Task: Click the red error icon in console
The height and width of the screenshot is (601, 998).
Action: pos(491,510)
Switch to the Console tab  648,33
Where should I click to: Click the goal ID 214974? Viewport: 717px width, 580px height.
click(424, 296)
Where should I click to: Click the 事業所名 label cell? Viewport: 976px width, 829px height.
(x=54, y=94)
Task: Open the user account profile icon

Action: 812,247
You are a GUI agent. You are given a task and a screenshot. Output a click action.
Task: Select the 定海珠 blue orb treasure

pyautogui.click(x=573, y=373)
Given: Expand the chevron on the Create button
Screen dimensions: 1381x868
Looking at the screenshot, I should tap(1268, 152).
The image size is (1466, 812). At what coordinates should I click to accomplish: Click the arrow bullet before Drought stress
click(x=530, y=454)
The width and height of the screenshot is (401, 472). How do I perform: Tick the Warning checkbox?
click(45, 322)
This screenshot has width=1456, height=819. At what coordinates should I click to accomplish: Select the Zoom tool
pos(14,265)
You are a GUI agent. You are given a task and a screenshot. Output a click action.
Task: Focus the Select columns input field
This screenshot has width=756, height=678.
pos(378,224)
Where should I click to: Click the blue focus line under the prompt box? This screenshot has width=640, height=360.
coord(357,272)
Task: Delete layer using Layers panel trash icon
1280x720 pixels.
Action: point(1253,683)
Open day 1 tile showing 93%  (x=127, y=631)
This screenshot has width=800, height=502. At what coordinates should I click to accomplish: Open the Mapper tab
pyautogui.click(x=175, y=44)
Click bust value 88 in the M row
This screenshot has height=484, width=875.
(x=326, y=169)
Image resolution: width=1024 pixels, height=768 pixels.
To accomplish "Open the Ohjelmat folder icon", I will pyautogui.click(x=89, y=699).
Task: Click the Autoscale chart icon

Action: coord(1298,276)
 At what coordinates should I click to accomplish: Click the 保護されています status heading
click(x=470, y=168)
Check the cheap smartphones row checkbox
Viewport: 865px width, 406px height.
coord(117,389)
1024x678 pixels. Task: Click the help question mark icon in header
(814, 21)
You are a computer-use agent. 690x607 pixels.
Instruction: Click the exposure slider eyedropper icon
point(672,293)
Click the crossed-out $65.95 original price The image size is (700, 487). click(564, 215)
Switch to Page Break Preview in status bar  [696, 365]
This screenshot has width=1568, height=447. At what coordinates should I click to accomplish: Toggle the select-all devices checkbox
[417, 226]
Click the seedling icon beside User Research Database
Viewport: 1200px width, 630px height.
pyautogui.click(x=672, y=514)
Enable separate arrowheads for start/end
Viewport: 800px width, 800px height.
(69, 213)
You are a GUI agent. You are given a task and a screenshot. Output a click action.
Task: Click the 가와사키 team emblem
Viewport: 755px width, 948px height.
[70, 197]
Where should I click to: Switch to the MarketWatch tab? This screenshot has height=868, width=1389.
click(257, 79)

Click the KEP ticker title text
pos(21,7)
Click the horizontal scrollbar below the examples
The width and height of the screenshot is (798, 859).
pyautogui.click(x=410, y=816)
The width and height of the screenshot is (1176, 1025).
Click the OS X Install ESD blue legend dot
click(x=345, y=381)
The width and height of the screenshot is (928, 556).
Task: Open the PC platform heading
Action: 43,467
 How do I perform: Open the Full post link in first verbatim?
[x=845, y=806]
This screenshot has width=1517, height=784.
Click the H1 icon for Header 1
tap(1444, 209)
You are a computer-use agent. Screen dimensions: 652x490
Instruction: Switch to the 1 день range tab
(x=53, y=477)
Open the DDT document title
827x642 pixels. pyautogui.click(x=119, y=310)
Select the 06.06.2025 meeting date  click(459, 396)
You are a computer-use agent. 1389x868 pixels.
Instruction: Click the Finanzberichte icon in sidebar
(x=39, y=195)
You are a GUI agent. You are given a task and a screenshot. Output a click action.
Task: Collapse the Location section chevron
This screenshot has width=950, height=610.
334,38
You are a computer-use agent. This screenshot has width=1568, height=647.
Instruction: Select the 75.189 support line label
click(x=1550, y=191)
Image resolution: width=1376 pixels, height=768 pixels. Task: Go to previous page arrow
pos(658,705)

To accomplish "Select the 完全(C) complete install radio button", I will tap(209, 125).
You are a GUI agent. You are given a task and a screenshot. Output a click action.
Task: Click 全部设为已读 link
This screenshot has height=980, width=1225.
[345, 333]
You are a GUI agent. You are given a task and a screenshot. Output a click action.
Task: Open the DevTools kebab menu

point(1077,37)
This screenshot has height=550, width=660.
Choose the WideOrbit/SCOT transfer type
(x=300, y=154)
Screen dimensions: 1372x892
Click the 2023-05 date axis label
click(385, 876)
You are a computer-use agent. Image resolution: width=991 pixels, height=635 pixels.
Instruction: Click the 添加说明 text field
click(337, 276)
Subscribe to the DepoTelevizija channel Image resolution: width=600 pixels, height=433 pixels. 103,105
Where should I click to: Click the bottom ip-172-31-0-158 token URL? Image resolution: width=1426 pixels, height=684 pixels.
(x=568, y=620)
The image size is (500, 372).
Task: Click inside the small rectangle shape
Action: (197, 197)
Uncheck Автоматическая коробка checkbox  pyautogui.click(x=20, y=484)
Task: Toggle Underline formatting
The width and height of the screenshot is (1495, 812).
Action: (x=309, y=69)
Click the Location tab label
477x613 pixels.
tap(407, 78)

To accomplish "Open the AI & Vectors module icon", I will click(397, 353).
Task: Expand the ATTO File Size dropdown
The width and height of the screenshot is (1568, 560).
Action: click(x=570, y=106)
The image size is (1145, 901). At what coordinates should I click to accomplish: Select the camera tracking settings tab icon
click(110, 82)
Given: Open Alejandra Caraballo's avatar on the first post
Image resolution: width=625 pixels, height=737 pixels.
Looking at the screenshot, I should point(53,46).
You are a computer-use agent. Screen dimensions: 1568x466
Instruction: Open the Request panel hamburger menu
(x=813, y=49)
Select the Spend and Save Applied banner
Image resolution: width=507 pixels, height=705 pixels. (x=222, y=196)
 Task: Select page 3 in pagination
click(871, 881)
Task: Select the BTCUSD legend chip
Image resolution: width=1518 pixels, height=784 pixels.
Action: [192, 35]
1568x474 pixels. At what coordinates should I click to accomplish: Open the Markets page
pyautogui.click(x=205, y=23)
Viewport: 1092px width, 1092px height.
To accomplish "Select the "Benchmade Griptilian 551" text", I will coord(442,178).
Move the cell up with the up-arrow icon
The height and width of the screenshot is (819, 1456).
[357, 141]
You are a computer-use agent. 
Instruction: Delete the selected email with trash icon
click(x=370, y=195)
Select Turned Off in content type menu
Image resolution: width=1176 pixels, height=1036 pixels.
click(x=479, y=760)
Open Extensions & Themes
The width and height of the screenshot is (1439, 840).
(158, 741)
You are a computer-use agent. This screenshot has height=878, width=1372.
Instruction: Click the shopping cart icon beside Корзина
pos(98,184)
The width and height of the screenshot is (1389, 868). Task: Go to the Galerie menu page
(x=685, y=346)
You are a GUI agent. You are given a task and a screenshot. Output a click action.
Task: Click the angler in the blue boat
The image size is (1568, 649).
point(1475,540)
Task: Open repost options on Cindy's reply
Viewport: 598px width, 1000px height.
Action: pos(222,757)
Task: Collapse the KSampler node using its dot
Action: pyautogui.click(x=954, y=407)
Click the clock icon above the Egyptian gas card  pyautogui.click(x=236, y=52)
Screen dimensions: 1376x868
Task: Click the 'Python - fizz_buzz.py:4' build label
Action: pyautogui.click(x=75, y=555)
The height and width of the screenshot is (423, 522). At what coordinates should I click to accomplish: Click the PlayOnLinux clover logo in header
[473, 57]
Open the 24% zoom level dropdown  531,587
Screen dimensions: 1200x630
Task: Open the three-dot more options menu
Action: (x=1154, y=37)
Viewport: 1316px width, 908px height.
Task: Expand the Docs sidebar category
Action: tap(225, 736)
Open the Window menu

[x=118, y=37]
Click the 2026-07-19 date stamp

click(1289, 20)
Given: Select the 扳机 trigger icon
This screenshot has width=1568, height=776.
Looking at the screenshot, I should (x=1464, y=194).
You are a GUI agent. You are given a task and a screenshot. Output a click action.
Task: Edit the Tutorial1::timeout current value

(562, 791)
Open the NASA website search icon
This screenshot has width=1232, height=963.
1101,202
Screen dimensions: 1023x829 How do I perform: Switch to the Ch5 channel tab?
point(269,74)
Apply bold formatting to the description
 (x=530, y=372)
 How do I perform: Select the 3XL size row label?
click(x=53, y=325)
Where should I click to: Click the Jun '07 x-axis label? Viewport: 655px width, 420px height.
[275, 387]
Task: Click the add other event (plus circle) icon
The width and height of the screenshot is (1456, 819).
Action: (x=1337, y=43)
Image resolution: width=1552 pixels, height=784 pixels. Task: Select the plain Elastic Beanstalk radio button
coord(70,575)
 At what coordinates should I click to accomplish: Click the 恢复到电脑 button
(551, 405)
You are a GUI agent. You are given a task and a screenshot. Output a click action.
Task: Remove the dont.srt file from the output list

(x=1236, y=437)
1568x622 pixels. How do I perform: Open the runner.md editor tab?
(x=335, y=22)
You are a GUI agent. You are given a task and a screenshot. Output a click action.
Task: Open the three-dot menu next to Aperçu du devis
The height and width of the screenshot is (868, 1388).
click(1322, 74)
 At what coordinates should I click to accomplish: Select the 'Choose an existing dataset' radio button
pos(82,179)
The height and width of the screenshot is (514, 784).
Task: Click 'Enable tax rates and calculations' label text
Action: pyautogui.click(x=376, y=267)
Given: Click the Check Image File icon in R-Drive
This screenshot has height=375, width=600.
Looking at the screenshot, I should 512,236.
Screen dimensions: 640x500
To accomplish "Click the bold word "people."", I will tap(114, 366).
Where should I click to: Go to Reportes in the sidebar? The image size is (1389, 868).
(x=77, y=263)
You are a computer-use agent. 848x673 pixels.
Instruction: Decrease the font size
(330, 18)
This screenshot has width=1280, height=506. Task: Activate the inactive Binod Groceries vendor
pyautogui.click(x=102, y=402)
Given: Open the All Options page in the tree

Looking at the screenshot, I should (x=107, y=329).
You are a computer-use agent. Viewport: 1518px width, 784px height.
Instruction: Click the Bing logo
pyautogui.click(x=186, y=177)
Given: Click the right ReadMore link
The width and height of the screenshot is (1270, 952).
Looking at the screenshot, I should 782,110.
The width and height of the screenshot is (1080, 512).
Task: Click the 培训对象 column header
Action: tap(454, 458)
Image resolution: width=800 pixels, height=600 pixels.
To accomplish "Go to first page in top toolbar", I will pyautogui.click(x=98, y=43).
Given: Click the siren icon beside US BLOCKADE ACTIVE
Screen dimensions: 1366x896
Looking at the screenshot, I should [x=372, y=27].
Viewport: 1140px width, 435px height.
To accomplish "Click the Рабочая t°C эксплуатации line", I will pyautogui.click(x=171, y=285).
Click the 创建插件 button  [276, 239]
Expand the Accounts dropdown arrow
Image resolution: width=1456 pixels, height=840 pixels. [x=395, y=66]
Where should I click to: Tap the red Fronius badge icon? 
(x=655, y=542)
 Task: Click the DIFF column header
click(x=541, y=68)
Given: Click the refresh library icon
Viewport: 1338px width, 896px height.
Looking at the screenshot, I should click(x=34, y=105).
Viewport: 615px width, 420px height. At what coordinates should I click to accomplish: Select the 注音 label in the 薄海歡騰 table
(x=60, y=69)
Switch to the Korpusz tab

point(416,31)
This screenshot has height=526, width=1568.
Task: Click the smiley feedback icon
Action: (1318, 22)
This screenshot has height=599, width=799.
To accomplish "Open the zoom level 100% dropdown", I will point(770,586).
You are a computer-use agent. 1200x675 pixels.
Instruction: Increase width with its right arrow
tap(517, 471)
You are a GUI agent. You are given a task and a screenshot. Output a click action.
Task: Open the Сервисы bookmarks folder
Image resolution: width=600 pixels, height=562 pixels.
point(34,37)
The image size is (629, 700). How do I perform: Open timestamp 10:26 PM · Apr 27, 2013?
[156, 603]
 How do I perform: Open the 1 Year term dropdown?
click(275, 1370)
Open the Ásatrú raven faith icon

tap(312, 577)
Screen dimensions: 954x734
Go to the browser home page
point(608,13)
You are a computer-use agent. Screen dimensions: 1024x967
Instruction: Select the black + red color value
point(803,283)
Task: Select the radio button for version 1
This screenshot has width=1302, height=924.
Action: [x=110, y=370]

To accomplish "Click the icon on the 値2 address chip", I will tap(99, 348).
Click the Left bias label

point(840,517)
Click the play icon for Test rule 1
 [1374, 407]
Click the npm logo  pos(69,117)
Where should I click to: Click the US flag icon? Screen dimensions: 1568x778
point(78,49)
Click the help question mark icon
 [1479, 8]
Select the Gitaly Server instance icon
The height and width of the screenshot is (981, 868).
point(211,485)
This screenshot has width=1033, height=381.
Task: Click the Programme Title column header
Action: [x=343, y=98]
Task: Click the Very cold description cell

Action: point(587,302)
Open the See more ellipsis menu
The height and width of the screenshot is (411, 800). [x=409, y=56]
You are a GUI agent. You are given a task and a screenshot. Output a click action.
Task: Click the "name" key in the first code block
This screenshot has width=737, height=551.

- - - -

Reproduce the records verbatim from the line containing "The image size is (629, 700)." through the line containing "tap(312, 577)", both lines included.

SOLUTION TO THIS PROBLEM
The image size is (629, 700). How do I perform: Open timestamp 10:26 PM · Apr 27, 2013?
[156, 603]
 How do I perform: Open the 1 Year term dropdown?
click(275, 1370)
Open the Ásatrú raven faith icon

tap(312, 577)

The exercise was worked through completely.